Recombinant Kv Channels at the Membrane of Escherichia coli Bind Specifically Agitoxin2

• Published in: Journal of neuroimmune pharmacology Vol. 4; no. 1; pp. 83 - 91
• Main Authors: Nekrasova, Oksana V., Ignatova, Anastasia A., Nazarova, Anna I., Feofanov, Alexey V., Korolkova, Yuliya V., Boldyreva, Elena F., Tagvei, Anna I., Grishin, Eugene V., Arseniev, Alexander S., Kirpichnikov, Mikhail P.
• Format: Journal Article
• Language: English
• Published: Boston Springer US 01.03.2009; Springer Nature B.V
• Subjects: Animals; Binding sites; Biomedical and Life Sciences; Biomedicine; Cell Biology; Cell Membrane - metabolism; Chromatography, High Pressure Liquid; Cloning, Molecular; DNA Primers; DNA, Bacterial - genetics; E coli; Escherichia coli; Escherichia coli - metabolism; Immunology; Ligands; Microscopy, Confocal; Neurosciences; Original Article; Pharmacology/Toxicology; Plasmids - genetics; Potassium Channels, Voltage-Gated - genetics; Potassium Channels, Voltage-Gated - metabolism; Protein Binding; Reverse Transcriptase Polymerase Chain Reaction; Scorpion Venoms - metabolism; Spheroplasts - metabolism; Streptomyces lividans - genetics; Virology; agitoxin 2; fluorescence; membrane protein; cell-based; confocal; Kv channel; ligand binding
• ISSN: 1557-1890; 1557-1904
• DOI: 10.1007/s11481-008-9116-4

Potassium voltage-gated channels (Kv) are considered as molecular targets in a number of serious neuronal, immune, and cardiac disorders.
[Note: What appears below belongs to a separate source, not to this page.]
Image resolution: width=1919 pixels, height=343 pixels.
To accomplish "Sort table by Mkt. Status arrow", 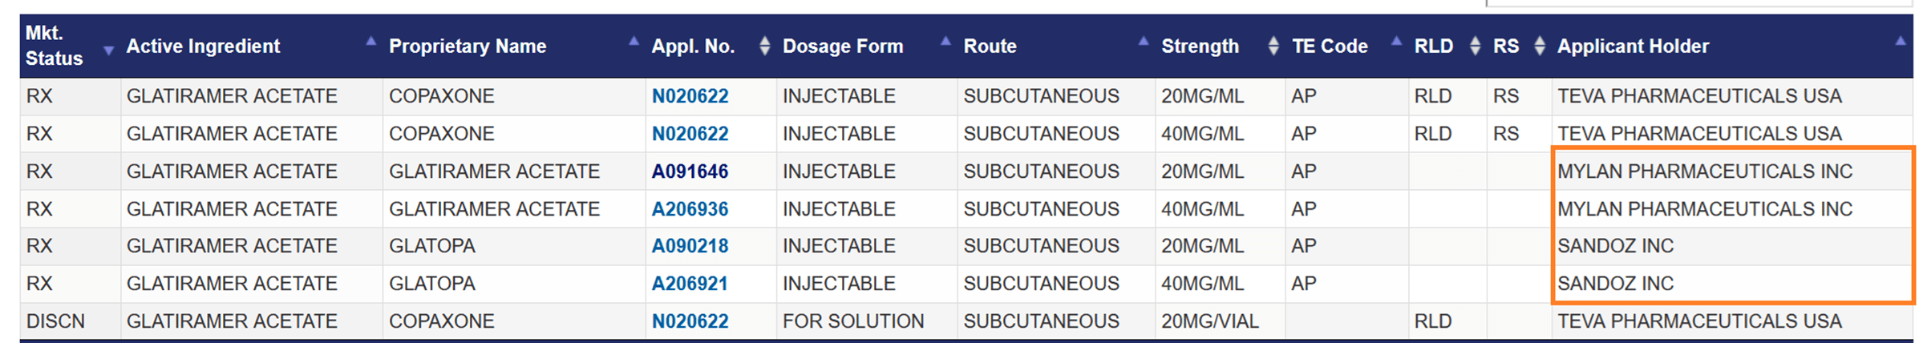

Search for efficient low-molecular weight modulators of Kv channel function provides a basis for the development of an appropriate therapy for various Kv-mediated diseases. We report here on a new bacterial cell-based system, which is suitable for study of interactions between ligands and ligand-binding sites of eukaryotic Kv1.3 and Kv1.1 channels. To create this system, high-level expression of KcsA-Kv1.3 and KcsA-Kv1.1 hybrid proteins (ligand-binding sites of Kv1.3 or Kv1.1 fused with prokaryotic KcsA potassium channel) was achieved in the plasma membrane of Escherichia coli . An efficient procedure of E. coli conversion to intact spheroplasts was developed. We demonstrate that fluorescently labeled agitoxin 2 binds specifically to high-affinity and lower-affinity sites of KcsA-Kv1.3 and KcsA-Kv1.1, respectively, at the membrane of spheroplasts. Number of binding sites per cell is estimated to be (1.0 ± 0.6) ×10 5 and (0.3 ± 0.2) ×10 5 for KcsA-Kv1.3- and KcsA-Kv1.1-presenting cells, respectively, that allows reliable detection of ligand–receptor interactions by confocal laser scanning microscopy. This bacterial cell-based system is intended for screening of ligands to membrane-embedded pharmaceutical targets.